Okres strategicznego roztrenowania (ang. SD = strategic deconditioning) powinieneś przeznaczyć na „detoks” – czyli przerwę od stosowania np. kofeiny, geranaminy, kreatyny, tyrozyny, beta alaniny, stacków kreatynowych (mieszanek kreatyny i substancji pobudzających, mobilizujących, węglowodanów itd.) W przypadku powyższych substancji zalecana jest wręcz 6-8 tygodniowa przerwa (potraktuj SD jako początek „odtruwania” organizmu).
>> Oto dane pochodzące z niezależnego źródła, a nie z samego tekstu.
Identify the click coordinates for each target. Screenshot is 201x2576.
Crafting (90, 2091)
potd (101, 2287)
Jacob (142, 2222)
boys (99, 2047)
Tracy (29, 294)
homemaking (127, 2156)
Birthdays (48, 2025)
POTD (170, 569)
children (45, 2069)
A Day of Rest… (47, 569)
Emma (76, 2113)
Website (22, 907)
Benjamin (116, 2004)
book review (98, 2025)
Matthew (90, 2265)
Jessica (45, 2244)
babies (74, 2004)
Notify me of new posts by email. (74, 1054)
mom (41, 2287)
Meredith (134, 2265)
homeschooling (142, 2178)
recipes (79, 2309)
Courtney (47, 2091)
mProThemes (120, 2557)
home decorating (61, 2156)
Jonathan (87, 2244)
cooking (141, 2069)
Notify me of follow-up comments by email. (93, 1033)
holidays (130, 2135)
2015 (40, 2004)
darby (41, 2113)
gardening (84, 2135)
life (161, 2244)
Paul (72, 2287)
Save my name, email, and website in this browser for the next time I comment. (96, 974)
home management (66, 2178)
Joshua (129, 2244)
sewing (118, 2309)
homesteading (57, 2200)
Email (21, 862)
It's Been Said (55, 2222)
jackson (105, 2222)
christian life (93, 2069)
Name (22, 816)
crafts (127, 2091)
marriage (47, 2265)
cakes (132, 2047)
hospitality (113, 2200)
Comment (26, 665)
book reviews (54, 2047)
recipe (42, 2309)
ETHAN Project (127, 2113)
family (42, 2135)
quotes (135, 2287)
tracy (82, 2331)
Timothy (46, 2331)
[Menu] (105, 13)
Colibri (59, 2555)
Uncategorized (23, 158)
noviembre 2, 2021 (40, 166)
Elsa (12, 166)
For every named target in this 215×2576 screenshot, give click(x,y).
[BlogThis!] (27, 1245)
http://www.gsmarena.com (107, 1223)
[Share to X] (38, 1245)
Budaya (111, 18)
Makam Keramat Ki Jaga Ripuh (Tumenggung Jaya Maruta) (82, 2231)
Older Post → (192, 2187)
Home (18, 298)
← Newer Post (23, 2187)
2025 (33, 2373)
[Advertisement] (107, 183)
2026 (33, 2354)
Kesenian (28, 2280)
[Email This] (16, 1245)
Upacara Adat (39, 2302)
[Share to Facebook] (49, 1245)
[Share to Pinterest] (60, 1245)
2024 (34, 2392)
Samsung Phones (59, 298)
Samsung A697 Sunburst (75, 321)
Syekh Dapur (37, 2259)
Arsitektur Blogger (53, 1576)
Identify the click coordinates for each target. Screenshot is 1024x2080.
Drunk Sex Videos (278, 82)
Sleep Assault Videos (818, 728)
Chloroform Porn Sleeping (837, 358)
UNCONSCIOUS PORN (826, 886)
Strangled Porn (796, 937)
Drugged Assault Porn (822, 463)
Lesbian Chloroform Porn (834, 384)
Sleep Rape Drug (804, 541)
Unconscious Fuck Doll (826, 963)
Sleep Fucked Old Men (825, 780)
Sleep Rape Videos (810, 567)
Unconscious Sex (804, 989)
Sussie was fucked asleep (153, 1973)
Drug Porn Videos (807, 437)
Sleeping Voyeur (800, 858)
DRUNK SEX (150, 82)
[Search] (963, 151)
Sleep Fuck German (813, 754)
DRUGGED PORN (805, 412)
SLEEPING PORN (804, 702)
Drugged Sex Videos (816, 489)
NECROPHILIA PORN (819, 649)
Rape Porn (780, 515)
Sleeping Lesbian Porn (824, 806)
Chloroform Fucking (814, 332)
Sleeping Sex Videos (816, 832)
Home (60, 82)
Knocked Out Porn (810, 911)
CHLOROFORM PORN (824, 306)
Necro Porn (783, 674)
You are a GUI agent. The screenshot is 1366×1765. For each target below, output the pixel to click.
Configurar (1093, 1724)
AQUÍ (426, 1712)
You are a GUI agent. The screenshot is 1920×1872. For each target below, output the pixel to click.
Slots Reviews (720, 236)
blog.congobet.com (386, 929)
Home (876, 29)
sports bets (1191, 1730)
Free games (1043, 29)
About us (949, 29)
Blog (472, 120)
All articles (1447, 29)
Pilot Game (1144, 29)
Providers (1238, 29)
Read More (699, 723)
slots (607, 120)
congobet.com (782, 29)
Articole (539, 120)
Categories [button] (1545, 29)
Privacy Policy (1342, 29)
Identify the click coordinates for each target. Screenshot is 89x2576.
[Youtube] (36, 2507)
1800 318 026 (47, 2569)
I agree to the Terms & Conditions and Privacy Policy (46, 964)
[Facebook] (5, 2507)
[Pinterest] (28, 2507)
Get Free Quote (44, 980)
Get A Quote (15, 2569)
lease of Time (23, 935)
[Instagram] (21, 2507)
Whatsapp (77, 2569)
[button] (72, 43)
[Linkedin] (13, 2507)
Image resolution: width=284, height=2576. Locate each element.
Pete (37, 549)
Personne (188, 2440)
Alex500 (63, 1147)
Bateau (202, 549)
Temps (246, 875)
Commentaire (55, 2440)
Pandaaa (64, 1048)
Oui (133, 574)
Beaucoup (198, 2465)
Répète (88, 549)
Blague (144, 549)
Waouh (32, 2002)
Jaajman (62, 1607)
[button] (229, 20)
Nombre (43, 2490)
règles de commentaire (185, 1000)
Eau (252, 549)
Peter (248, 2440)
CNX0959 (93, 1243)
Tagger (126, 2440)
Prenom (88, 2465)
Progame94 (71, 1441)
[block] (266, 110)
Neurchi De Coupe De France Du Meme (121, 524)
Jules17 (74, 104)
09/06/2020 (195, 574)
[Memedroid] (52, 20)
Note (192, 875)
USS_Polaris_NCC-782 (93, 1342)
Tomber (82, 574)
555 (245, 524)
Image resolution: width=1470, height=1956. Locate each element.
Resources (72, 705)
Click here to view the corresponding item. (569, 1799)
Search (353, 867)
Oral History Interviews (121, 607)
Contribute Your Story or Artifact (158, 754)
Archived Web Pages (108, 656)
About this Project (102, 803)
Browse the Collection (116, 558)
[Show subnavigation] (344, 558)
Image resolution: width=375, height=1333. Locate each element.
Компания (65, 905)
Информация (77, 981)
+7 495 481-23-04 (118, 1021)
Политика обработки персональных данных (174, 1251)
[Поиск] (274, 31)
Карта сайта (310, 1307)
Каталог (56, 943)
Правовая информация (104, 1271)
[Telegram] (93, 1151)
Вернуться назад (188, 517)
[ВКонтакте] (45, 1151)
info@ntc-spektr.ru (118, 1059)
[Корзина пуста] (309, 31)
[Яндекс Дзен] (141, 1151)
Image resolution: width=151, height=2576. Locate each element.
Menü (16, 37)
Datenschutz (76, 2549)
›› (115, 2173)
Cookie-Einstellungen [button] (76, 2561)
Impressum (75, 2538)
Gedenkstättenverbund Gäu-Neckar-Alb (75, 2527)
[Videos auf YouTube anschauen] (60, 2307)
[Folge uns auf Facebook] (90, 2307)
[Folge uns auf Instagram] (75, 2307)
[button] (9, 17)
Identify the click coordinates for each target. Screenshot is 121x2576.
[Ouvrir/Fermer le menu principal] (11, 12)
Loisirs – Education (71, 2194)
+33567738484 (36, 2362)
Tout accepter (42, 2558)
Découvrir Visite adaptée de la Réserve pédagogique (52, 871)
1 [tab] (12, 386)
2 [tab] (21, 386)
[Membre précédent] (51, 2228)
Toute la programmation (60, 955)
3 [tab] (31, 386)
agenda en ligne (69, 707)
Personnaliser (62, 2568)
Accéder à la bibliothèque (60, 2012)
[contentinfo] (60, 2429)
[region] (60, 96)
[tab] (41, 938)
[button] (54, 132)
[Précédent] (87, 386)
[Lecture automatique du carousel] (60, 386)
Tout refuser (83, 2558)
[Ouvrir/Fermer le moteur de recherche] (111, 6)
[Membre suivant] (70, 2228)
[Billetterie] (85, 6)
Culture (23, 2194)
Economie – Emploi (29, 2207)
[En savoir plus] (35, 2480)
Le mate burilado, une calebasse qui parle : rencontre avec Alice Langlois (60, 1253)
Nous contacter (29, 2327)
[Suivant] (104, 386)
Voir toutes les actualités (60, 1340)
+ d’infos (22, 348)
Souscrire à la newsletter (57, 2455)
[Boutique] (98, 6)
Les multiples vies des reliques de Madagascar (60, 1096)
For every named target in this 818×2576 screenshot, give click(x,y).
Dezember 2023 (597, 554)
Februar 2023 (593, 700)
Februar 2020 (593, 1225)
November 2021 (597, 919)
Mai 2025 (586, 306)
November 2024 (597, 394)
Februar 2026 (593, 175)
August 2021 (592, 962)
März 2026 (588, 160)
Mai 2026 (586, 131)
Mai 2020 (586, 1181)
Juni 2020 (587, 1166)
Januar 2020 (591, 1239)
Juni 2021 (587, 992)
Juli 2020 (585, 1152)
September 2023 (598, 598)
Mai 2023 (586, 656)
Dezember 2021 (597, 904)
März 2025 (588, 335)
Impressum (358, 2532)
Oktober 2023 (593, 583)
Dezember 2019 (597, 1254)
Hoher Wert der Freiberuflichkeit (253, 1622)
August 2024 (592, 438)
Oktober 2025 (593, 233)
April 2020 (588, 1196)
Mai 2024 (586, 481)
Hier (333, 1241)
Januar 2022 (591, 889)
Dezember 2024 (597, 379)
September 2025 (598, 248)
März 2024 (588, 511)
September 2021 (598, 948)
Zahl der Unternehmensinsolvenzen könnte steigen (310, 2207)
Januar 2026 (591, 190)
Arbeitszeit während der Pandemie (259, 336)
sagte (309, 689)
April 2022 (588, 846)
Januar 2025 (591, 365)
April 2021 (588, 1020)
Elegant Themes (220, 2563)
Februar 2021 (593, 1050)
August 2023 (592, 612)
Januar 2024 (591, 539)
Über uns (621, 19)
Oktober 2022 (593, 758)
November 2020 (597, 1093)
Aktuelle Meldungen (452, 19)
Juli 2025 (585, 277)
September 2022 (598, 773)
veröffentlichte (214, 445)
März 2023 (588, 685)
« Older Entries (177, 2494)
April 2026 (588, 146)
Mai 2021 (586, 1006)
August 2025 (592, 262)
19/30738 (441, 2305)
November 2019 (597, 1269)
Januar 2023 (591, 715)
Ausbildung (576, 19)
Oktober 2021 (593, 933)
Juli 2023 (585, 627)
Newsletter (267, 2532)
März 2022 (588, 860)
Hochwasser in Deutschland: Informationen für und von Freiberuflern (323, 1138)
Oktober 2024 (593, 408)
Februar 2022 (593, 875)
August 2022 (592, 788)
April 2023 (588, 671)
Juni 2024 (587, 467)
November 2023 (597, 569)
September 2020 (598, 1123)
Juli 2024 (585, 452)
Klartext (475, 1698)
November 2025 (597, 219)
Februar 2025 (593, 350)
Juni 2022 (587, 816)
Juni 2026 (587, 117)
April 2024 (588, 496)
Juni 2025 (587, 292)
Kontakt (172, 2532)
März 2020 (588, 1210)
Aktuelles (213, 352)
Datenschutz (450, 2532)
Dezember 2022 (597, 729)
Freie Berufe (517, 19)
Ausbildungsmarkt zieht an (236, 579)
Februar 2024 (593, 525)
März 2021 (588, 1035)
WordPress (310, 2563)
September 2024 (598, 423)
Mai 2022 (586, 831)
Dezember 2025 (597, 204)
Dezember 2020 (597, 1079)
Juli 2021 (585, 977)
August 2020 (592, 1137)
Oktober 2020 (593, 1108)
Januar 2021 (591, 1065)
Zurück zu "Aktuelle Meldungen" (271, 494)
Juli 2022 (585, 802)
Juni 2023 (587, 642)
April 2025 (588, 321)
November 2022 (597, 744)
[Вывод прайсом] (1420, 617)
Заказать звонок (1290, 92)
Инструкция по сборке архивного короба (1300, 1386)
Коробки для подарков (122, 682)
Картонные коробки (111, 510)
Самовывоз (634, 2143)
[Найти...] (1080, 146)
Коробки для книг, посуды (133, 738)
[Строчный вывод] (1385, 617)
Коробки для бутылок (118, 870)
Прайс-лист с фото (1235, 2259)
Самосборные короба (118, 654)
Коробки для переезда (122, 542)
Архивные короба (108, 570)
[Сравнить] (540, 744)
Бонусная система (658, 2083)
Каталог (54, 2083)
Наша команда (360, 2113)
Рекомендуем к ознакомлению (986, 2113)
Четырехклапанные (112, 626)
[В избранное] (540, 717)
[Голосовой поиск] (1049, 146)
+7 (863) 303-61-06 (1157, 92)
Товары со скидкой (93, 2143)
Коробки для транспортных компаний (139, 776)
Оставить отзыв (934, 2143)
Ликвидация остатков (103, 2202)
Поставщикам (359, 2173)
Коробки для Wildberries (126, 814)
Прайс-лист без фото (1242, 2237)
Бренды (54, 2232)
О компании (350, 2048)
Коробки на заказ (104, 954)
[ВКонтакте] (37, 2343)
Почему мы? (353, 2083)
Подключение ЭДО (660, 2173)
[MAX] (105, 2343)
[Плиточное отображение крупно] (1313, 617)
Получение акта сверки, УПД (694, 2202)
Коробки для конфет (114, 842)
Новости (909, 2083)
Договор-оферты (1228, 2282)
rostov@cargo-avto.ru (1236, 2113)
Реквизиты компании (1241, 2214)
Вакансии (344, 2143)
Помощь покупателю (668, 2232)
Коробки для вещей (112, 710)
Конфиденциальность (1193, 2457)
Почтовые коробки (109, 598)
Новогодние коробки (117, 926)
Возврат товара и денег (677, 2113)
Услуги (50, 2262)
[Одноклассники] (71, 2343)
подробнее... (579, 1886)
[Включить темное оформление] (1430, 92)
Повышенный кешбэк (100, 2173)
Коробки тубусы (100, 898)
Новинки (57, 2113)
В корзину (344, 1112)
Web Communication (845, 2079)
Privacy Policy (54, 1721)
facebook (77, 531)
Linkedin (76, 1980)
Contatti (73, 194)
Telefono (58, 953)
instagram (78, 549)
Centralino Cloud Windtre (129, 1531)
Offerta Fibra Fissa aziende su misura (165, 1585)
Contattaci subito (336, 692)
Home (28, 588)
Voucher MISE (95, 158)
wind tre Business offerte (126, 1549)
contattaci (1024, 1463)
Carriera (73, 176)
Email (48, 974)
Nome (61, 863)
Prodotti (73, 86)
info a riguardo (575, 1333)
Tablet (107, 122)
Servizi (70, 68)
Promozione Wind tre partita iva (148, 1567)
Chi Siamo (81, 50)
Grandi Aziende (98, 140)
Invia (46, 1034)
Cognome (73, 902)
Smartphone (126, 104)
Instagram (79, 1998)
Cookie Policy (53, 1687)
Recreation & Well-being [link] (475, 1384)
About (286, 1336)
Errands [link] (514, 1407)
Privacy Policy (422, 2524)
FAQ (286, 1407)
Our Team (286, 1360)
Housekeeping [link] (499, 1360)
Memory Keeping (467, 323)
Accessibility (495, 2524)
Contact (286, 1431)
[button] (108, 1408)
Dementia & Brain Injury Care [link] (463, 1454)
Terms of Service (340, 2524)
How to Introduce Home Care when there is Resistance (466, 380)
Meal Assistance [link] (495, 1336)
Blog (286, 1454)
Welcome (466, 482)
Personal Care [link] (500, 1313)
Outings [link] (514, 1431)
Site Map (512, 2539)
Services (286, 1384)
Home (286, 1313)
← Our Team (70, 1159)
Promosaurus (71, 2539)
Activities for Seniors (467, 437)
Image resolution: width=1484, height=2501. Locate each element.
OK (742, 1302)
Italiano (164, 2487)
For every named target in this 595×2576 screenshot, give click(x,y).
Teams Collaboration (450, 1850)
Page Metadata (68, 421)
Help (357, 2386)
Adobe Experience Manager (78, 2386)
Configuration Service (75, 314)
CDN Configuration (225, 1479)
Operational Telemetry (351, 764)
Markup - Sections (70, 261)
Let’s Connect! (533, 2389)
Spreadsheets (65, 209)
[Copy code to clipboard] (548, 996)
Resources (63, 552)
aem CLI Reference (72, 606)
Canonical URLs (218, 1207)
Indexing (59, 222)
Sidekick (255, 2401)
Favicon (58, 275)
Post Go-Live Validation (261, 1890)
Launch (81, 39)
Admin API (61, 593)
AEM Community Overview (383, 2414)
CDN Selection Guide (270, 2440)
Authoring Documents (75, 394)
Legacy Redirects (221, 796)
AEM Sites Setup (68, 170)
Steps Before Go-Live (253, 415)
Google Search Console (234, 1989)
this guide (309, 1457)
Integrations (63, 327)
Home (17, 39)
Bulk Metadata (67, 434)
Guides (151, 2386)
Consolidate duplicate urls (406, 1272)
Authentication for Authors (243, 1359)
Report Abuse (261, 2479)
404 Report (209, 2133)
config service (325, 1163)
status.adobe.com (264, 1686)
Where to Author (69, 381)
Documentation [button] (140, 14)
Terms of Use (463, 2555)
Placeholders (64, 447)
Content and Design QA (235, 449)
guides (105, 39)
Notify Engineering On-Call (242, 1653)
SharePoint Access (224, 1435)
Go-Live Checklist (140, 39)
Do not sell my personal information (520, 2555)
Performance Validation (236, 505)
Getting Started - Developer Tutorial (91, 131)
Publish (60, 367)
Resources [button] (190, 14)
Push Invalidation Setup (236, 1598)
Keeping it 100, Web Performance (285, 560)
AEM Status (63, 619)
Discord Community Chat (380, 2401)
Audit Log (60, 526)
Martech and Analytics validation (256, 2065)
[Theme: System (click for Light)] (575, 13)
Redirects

Sprawi to, że po powrocie do treningu ponownie zaczną na ciebie działać wymienione wyżej specyfiki.

Podsumowanie

Regeneracja jest równie ważna, jak trening i nie może być bagatelizowana. Jeśli po treningu idziesz na imprezę, nie śpisz, pijesz alkohol – z pewnością mocno ograniczasz swoje przyrosty siły i masy mięśniowej. Strategiczne roztrenowanie – powinno być nieodłącznym elementem treningu siłowego – niekoniecznie wtedy, gdy zmieniasz system. Ćwiczenia mądrze planowane przyniosą długotrwałe efekty i zadowolenie z prowadzonej aktywności.

Treści prezentowane na naszej stronie mają charakter edukacyjny i informacyjny. Dokładamy wszelkich starań, aby były one merytorycznie poprawne. Pamiętaj jednak, że nie zastąpią one indywidualnej konsultacji ze specjalistą, która jest dostosowana do Twojej konkretnej sytuacji.